** Task **
Exact copies of the lines from the line containing "Open the File menu button" through the last line of the entries below are the whole answer.
[[ Data for the task, beginning ]]
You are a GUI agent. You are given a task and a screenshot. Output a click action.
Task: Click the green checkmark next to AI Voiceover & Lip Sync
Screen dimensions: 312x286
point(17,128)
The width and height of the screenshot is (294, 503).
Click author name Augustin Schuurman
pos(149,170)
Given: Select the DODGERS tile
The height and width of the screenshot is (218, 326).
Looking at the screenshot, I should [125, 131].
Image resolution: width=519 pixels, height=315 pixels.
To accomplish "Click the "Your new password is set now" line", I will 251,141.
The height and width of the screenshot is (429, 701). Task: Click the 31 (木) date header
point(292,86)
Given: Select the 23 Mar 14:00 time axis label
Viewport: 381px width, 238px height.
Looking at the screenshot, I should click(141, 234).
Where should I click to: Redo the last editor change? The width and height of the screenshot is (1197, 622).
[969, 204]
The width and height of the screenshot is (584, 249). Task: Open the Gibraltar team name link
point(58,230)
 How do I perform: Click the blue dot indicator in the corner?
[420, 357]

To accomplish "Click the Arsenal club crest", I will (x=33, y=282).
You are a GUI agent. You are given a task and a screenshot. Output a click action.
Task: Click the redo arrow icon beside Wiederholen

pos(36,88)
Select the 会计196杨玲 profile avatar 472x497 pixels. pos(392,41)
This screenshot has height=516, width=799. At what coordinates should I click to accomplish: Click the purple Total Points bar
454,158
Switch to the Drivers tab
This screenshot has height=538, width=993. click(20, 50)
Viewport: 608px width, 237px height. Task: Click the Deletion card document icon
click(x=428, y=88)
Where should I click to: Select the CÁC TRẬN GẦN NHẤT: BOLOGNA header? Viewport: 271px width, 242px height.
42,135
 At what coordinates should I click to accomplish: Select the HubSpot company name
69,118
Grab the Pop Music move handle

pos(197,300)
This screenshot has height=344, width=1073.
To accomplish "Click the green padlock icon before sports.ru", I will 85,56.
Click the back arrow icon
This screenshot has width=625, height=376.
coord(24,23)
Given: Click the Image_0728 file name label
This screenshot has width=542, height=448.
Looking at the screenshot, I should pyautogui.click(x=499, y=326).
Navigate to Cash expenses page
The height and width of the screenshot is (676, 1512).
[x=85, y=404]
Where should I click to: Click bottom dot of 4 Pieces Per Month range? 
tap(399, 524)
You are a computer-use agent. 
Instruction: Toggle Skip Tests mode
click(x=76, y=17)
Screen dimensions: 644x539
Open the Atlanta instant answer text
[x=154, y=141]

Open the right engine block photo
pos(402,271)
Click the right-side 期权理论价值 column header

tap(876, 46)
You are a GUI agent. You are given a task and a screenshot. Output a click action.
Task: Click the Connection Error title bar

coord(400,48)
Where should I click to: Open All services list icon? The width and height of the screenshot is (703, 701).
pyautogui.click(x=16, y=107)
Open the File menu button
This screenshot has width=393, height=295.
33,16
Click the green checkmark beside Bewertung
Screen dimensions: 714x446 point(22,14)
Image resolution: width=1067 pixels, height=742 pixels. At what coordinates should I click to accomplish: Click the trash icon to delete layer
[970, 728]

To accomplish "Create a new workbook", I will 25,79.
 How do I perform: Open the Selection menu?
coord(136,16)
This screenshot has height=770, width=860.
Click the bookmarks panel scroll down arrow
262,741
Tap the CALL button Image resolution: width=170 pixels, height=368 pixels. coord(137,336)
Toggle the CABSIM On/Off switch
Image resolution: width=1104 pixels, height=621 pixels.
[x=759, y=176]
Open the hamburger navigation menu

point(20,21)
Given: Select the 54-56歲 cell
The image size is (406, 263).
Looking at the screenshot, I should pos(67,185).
[[ Data for the task, end ]]
** Finished task **
Open the File menu button
This screenshot has width=393, height=295.
33,16
Click the green checkmark beside Bewertung
Screen dimensions: 714x446 point(22,14)
Image resolution: width=1067 pixels, height=742 pixels. At what coordinates should I click to accomplish: Click the trash icon to delete layer
[970, 728]

To accomplish "Create a new workbook", I will 25,79.
 How do I perform: Open the Selection menu?
coord(136,16)
This screenshot has height=770, width=860.
Click the bookmarks panel scroll down arrow
262,741
Tap the CALL button Image resolution: width=170 pixels, height=368 pixels. coord(137,336)
Toggle the CABSIM On/Off switch
Image resolution: width=1104 pixels, height=621 pixels.
[x=759, y=176]
Open the hamburger navigation menu

point(20,21)
Given: Select the 54-56歲 cell
The image size is (406, 263).
Looking at the screenshot, I should pos(67,185).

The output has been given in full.